Wednesday, 27 May 2015: 08:00
PDR 6 (Hilton Chicago)
C. U. Segre, J. P. Katsoudas (Illinois Institute of Technology), E. V. Timofeeva (Energy Systems Division, Argonne National Laboratory), V. K. Ramani (Illinois Institute of Technology), D. Singh (Energy System Division, Argonne National Laboratory), C. J. Pelliccione, Y. Ding, S. Aryal, N. M. Beaver, Y. Li (Illinois Institute of Technology), and S. Sen (Energy Systems, Argonne National Laboratory)
Development of transformational electrochemical energy storage technologies is an imperative for enabling sustainable technologies such as vehicle electrification and renewable energy generation. Major advances in these technologies are made possible by developing the ability to predict how structural changes correlate with the functionality of new materials.

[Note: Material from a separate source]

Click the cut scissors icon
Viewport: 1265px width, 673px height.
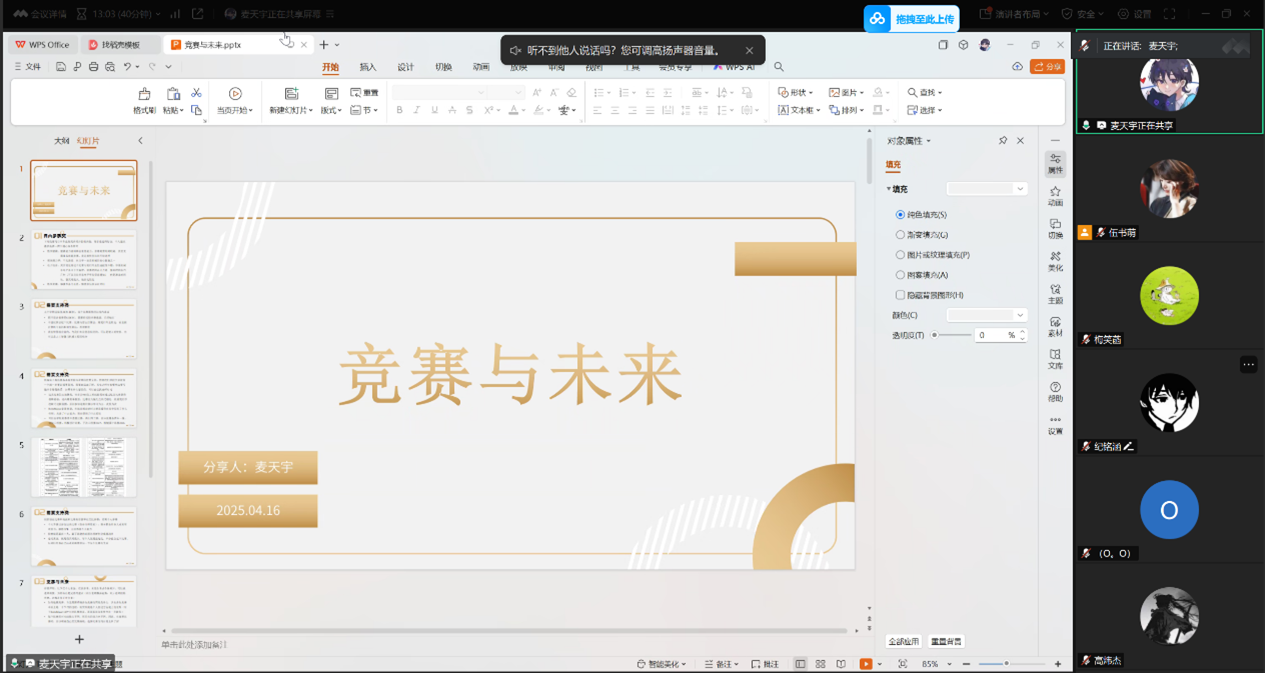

Characterization by x-ray absorption spectroscopy (XAS) is an important tool in developing a better understanding of the structure-function relationship in battery materials, including structural changes upon cycling and aging mechanisms. XAS is commonly used to study electrochemical reactions in situ and is particularly valuable when working with nanomaterials or highly disordered or doped crystalline systems. A successful in situ XAS experiment on battery materials requires a careful choice of experimental conditions including design of the in situ cell, choice of beamline, energy scan mode, and detectors. An overview of these considerations for various types of battery materials will be presented along with results which illustrate the pitfalls inherent in these experiments.

Results will be presented on a variety of Li-ion battery cathode and anode materials, including metals and metal oxides where there is a high capacity but rapid aging due to severe swelling of the anode material upon lithiation. Our results have identified the structural signature of metal-Li bonds and their persistence upon discharge, which imply a loss of electrical contact as the primary failure mode of these materials. In situ results on aqueous battery materials such as Fe2O3 and NiOOH will also be presented and discussed with particular emphasis on the comparison between nanoparticles in solid state electrodes and in nanofluid suspension electrodes known as nanoelectrofuel (NEF). NEF are stable dispersions of battery active nanoparticles in electrolyte that effectively charge/discharge as they are pumped through custom-designed flow cell(s) and represent a high-energy-density rechargeable, renewable, and recyclable electrochemical fuel.